May I pray for you?  Feel free to comment or send me an email privately.

May you be blessed and JOYful!




7 comments:

Unknown said...

Oh this was such a blessing to me! That scripture has so much more meaning now It warm my heart to think you have joy. Its true that grief will come but praise God for joy today! You can pray for me as I approach Jonathan's birthday. Today I had to sit in the room at the doctor office where I saw him lifeless on the ultrasound. My heart is heavy and my emotions are sensitive I so do not want to be offend (again) because of my heartache. Praying for you also!

Hillary said...

Wonderful post today! I feel just the same way! I love that you use the word HOPE. That one four letter word is what has gotten myself and my family through our loss. A scripture jumped out at me to a little over two years ago and changed my life forever... "Let us hold fast the confession of our HOPE without wavering for He who has promised is faithful." Hebrews 10:23. That one simple statement sums up everything for me!

Lots of love to you!

xoxox

Angelia D said...

Your hope and faith inspire me so much. You put my life into perspective. Hubby's home now, and he has a lot of work to catch up on, so let me know when we can get together and in what part of town!

Gratefully,

Angelia Dittmeier

MarshaMarshaMarsha said...

I am so thankful that you are choosing joy! Our feelings are so fickle... and I have found that as my circumstances become more pleasant and happy, my faithfulness in my Bible reading and prayer life slackens. I hate that I can be so inconsistent. BUT I am thankful that even in the midst of my failings, GOD IS FAITHFUL and constant and true. And no matter how neglectful I can be of His Word, whenever I open my Bible or call to Him, He shows me, teaches me, hears me, loves me. I am glad we don't have to walk through this alone. I would be a total mess if I had to rely on myself!

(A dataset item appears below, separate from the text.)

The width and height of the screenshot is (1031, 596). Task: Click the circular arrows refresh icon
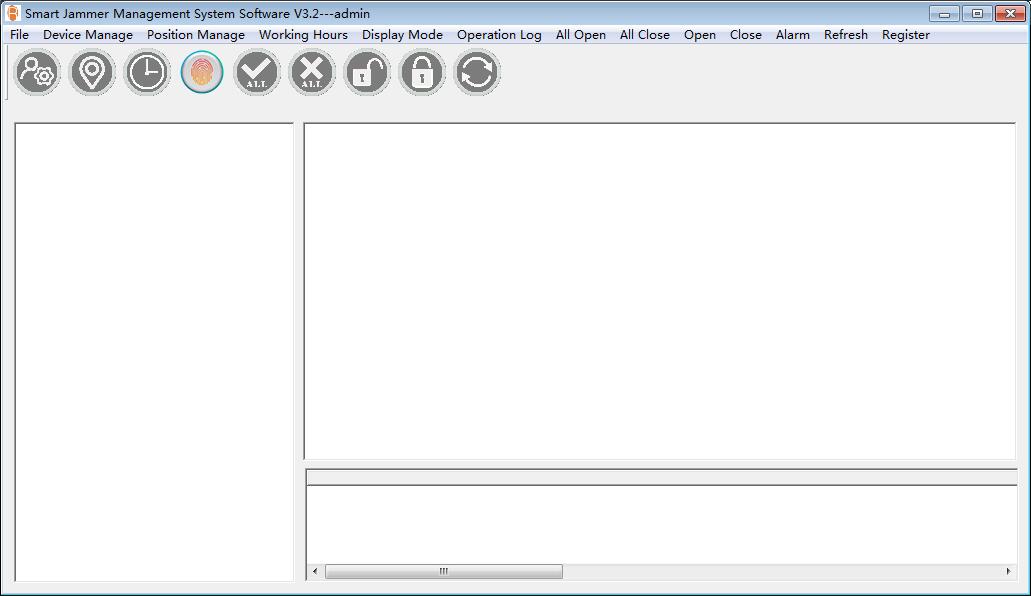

Reminds me of that hymn... Joy unspeakable and full of glory, oh the half has never yet been told.

(Boy, what a rambly comment! It makes sense in my head though. ;)

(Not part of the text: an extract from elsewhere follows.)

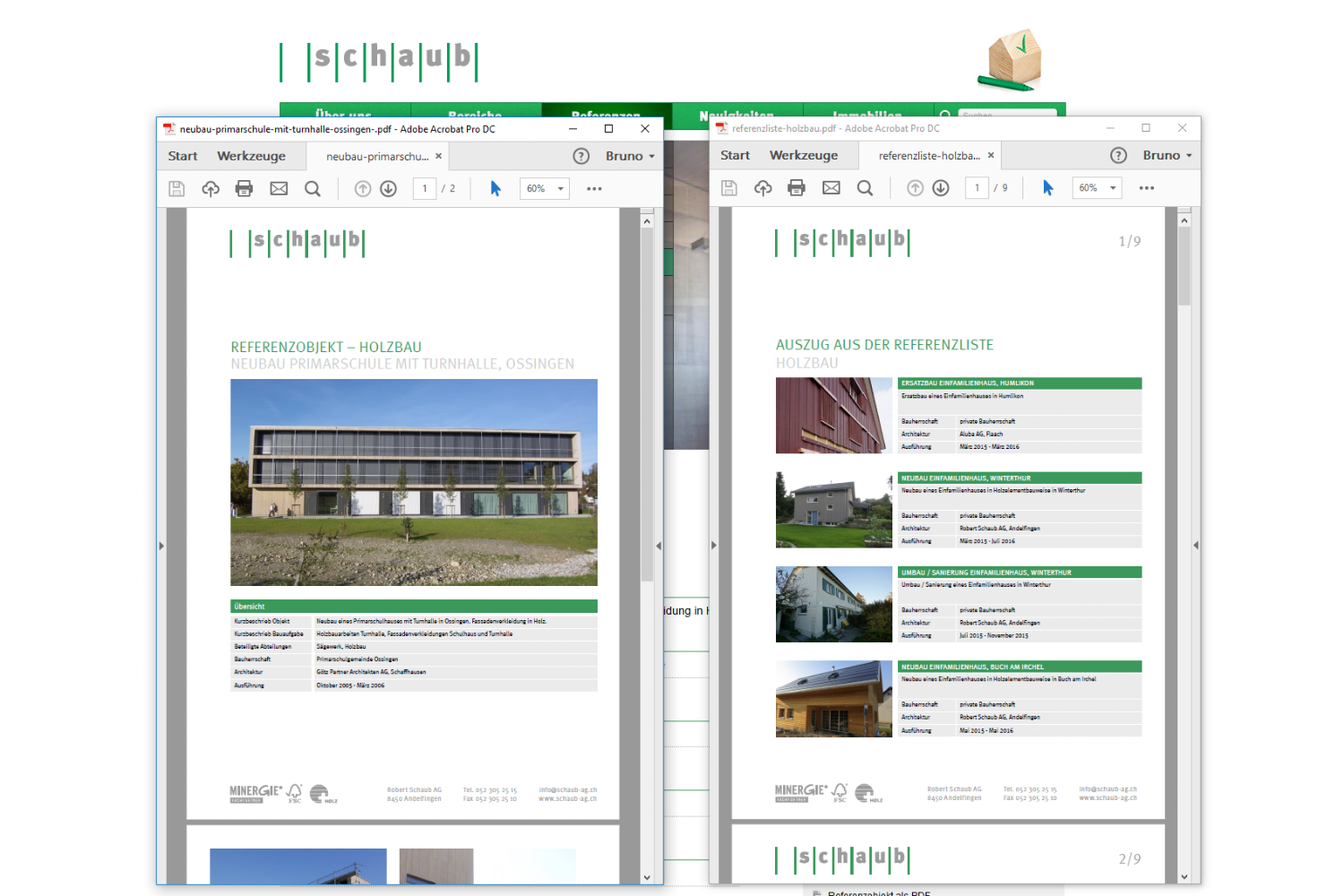Go to next page in the left PDF window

Heidi @ Home Schoolroom said...

So glad you are feeling joy and hope again. May God continue to comfort you.

Anonymous said...

I love hearing this! Brings a smile to my face. Praying for you. :)

Pamela said...

I understand the "sitting on Jesus' lap and just being." I'd sit and just hold my Bible. I'd try to read it and the words all blended together. So I'd sit and be--and I believe that pleased God. I knew where my strength was and didn't have to "do" but just "be." Love how truthful you always are with your journey.